[start of MATERIAL SHOWN]
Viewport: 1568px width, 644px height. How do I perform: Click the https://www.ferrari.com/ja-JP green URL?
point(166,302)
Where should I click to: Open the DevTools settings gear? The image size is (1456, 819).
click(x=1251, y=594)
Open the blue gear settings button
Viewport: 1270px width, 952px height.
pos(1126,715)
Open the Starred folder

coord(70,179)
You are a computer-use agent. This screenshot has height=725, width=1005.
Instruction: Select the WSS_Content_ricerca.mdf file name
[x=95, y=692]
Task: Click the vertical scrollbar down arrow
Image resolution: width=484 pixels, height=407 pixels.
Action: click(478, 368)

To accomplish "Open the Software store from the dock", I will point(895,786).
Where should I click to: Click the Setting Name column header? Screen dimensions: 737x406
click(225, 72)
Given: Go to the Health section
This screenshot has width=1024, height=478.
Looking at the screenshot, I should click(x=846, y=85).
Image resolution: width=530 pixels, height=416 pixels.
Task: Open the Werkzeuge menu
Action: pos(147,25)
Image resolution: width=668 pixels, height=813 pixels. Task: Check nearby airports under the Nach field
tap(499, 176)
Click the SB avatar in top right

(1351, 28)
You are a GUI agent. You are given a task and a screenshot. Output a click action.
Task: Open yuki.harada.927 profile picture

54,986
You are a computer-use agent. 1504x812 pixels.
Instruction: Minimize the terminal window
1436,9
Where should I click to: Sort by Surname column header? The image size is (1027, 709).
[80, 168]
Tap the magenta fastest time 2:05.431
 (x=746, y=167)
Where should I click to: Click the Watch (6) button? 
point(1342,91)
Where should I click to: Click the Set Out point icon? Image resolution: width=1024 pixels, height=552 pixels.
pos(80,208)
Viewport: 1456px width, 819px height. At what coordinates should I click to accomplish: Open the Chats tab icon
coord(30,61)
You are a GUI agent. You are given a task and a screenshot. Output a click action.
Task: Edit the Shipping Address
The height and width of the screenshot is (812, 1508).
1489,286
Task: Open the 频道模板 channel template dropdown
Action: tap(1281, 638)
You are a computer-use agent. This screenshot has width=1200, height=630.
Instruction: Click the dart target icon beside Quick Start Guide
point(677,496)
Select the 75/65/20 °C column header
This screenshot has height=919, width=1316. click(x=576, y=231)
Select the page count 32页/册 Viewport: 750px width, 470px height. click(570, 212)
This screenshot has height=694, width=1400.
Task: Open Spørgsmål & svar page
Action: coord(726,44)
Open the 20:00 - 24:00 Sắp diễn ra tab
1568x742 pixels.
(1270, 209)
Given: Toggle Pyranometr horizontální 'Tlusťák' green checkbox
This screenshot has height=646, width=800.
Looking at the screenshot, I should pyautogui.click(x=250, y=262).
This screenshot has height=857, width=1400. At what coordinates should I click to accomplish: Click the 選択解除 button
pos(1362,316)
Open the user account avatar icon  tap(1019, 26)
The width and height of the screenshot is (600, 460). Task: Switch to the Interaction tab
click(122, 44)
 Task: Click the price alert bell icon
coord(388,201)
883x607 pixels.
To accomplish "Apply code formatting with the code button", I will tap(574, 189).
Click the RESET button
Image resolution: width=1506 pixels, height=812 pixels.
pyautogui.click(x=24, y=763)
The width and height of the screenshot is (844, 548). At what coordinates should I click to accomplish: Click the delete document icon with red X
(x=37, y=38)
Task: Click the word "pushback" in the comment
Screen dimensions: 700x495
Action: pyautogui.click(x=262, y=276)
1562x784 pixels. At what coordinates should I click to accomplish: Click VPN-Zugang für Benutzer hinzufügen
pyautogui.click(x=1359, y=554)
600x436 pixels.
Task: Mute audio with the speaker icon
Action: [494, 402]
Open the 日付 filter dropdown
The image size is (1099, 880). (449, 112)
[end of MATERIAL SHOWN]
Edit the data from its first line up to and including the line with "point(1342,91)", replacing "Where should I click to" with "Where do I click to" and keeping everything else the same.

Viewport: 1568px width, 644px height. How do I perform: Click the https://www.ferrari.com/ja-JP green URL?
point(166,302)
Where do I click to: Open the DevTools settings gear? The image size is (1456, 819).
click(x=1251, y=594)
Open the blue gear settings button
Viewport: 1270px width, 952px height.
pos(1126,715)
Open the Starred folder

coord(70,179)
You are a computer-use agent. This screenshot has height=725, width=1005.
Instruction: Select the WSS_Content_ricerca.mdf file name
[x=95, y=692]
Task: Click the vertical scrollbar down arrow
Image resolution: width=484 pixels, height=407 pixels.
Action: click(478, 368)

To accomplish "Open the Software store from the dock", I will point(895,786).
Where do I click to: Click the Setting Name column header? Screen dimensions: 737x406
click(225, 72)
Given: Go to the Health section
This screenshot has width=1024, height=478.
Looking at the screenshot, I should click(x=846, y=85).
Image resolution: width=530 pixels, height=416 pixels.
Task: Open the Werkzeuge menu
Action: pos(147,25)
Image resolution: width=668 pixels, height=813 pixels. Task: Check nearby airports under the Nach field
tap(499, 176)
Click the SB avatar in top right

(1351, 28)
You are a GUI agent. You are given a task and a screenshot. Output a click action.
Task: Open yuki.harada.927 profile picture

54,986
You are a computer-use agent. 1504x812 pixels.
Instruction: Minimize the terminal window
1436,9
Where do I click to: Sort by Surname column header? The image size is (1027, 709).
[80, 168]
Tap the magenta fastest time 2:05.431
 (x=746, y=167)
Where do I click to: Click the Watch (6) button? 
point(1342,91)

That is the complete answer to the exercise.